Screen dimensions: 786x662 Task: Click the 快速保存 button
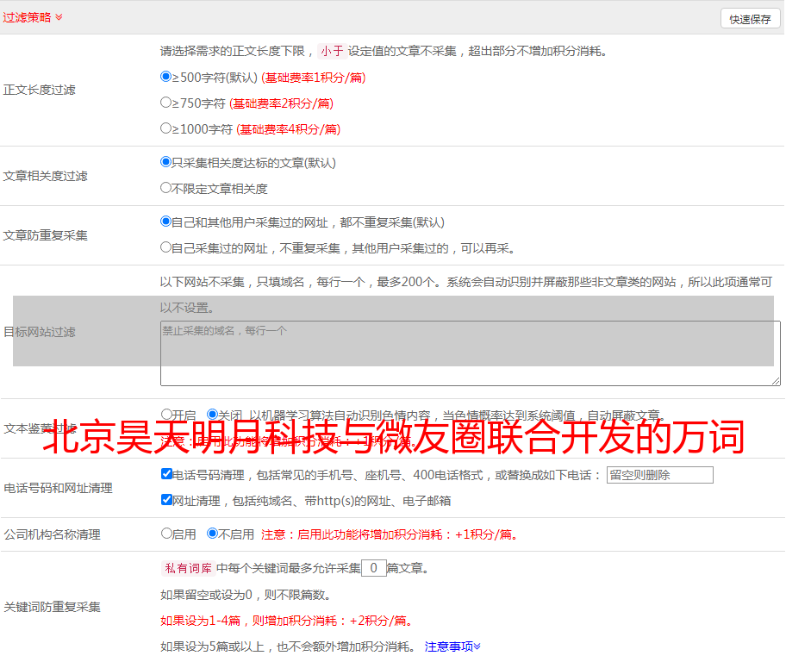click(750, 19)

---

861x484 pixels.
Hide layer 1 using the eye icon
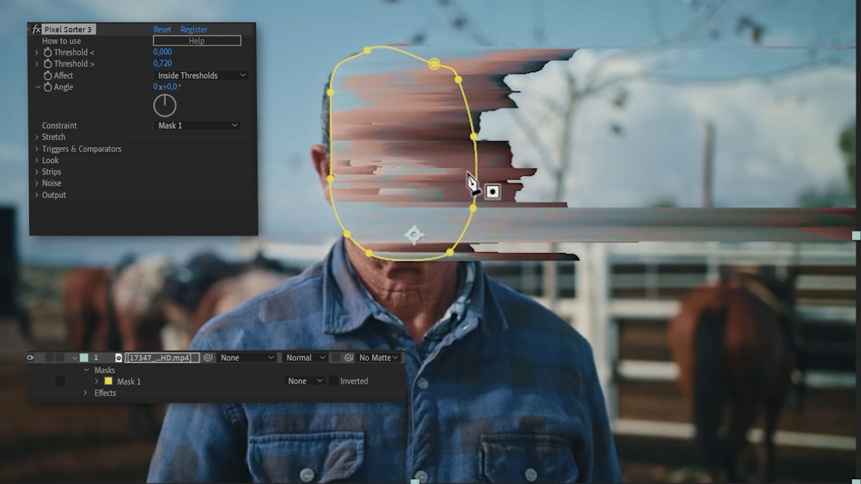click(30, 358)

==

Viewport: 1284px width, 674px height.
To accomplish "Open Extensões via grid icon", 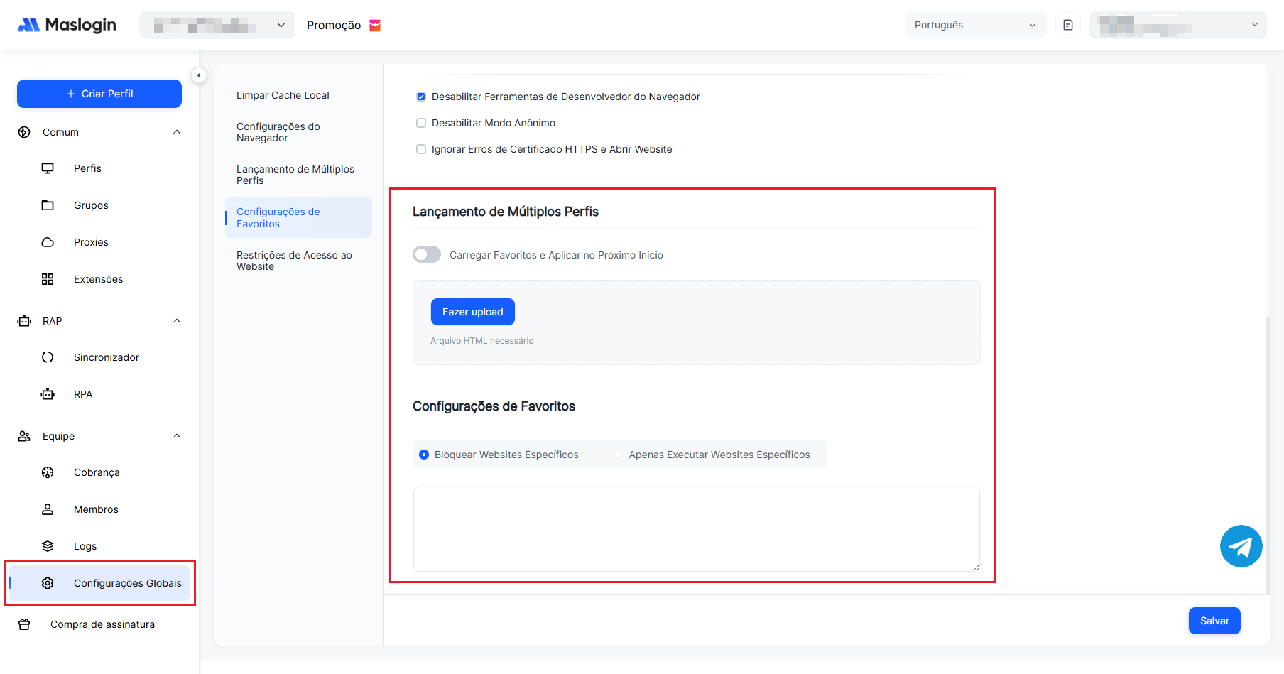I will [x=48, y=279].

• **The task**: Can you give the part of the listing that opens with the line containing "Screen dimensions: 786x662" and closes with the line containing "click(750, 19)" as a JSON list of strings, one per line, with blank lines omitted? Leave the pictures out of the answer.

• **Exercise answer**:
[
  "Screen dimensions: 786x662 Task: Click the 快速保存 button",
  "click(750, 19)"
]